Les diplômes professionnels sont donc apparus plus tard ?

Il en existait quelques-uns avant, mais on peut dire qu’ils sont apparus à la fin de la IIIe République (1870-1940) et après la Libération, avec la généralisation des Certificats d’aptitude professionnelle (CAP) et l’extension de l’apprentissage, notamment dans le cadre de la conjonction entre le Parti communiste et le général de Gaulle à la sortie de la guerre. Ensuite, au lendemain de la création, en 1957, de la Communauté économique européenne (CEE), de Gaulle a institué en 1959 les Sections de techniciens supérieurs (STS) délivrant des Brevets de techniciens supérieurs (BTS). Puis toujours sous de Gaulle, en 1966, on a créé les Instituts universitaires de technologie (IUT) délivrant des Diplômes universitaires de technologie (DUT) et, deux ans plus tard, le bac technologique. Ensuite, en 1985, Jean-Pierre Chevènement, alors ministre socialiste de l’Education, a institué le bac professionnel.
A quand remonte plus généralement la conception du diplôme passeport pour l’emploi ?

Cela a débuté avec la Ve République. Mais ce discours, selon lequel le rôle du diplôme est de mener à l’emploi, est vraiment devenu dominant il y a une dizaine d’années. Jusqu’alors, les milieux universitaires toléraient, mais toléraient seulement, les licences professionnelles. Aujourd’hui, elles se sont multipliées, et on ne trouve rien à redire.

On assiste à un changement de paradigme. En allant au bout de la logique, on pourrait même se demander si pour former des gens employables tout de suite, la voie scolaire reste la mieux adaptée. En effet, l’école se situe en partie en dehors de l’espace et du temps - au départ, n’enseignait-on pas dans les couvents ? Elle est d’une certaine façon hors de la vie courante.

Nous ne sommes plus dans le même monde.
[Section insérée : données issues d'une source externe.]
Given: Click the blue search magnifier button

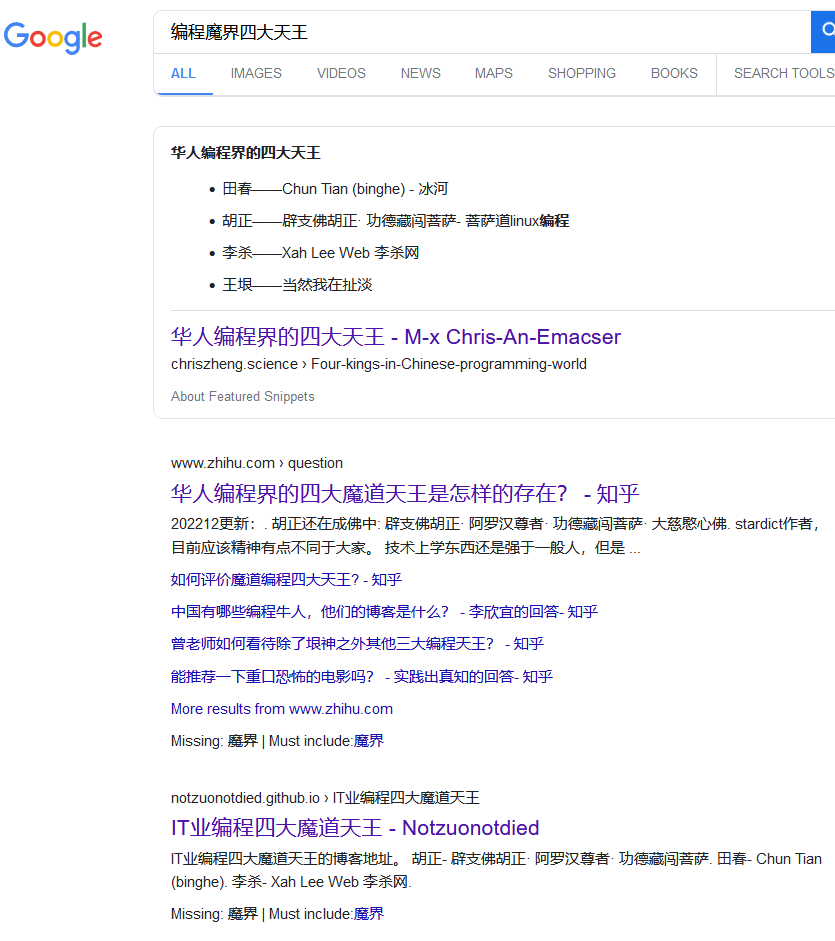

Aujourd’hui, on entend des enseignants dire à leurs élèves : « Si vous n’avez pas de diplôme, vous ne trouverez pas d’emploi ». Cela aurait été inimaginable dans la bouche d’un instituteur de la IIIe République. C’est toute la différence entre dire « apprends bien car cela facilitera ton insertion professionnelle » et « apprends bien car c’est intéressant et cela va t’enrichir culturellement ».
La France est-elle spécifique dans ce domaine ?

En France, l’école doit résoudre tous les grands problèmes de l’époque - par exemple quand les banlieues s’enflamment ou quand le chômage des jeunes explose, on se tourne vers elle et on se demande comment l’améliorer. Dans d’autres pays, elle a une importance moindre. En France, on a une vision quasi démiurgique de l’école.